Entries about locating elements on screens
┌──
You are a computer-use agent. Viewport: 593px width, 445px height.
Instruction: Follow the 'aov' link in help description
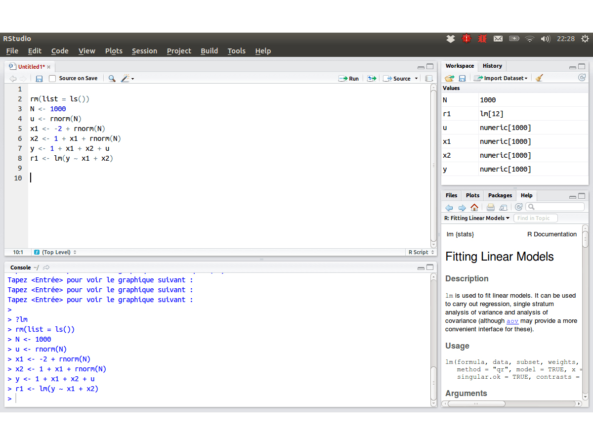pyautogui.click(x=512, y=321)
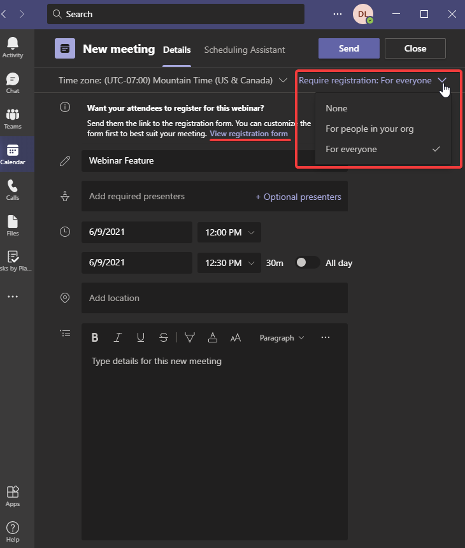Click the Add location field

[x=214, y=298]
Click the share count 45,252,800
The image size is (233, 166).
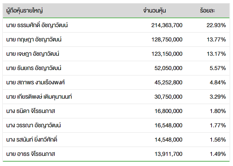(x=168, y=83)
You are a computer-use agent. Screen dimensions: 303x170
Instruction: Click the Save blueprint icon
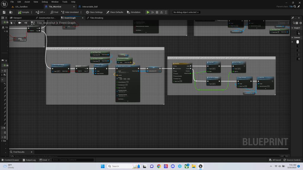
└──
## Exercise objective
Present every line of the entries above as a numbered list, skipping blank lines. Leave the pictures out.

## Result of this task
1. You are a computer-use agent. Viewport: 593px width, 445px height.
2. Instruction: Follow the 'aov' link in help description
3. pyautogui.click(x=512, y=321)
4. Click the Add location field
5. [x=214, y=298]
6. Click the share count 45,252,800
7. The image size is (233, 166).
8. (x=168, y=83)
9. You are a computer-use agent. Screen dimensions: 303x170
10. Instruction: Click the Save blueprint icon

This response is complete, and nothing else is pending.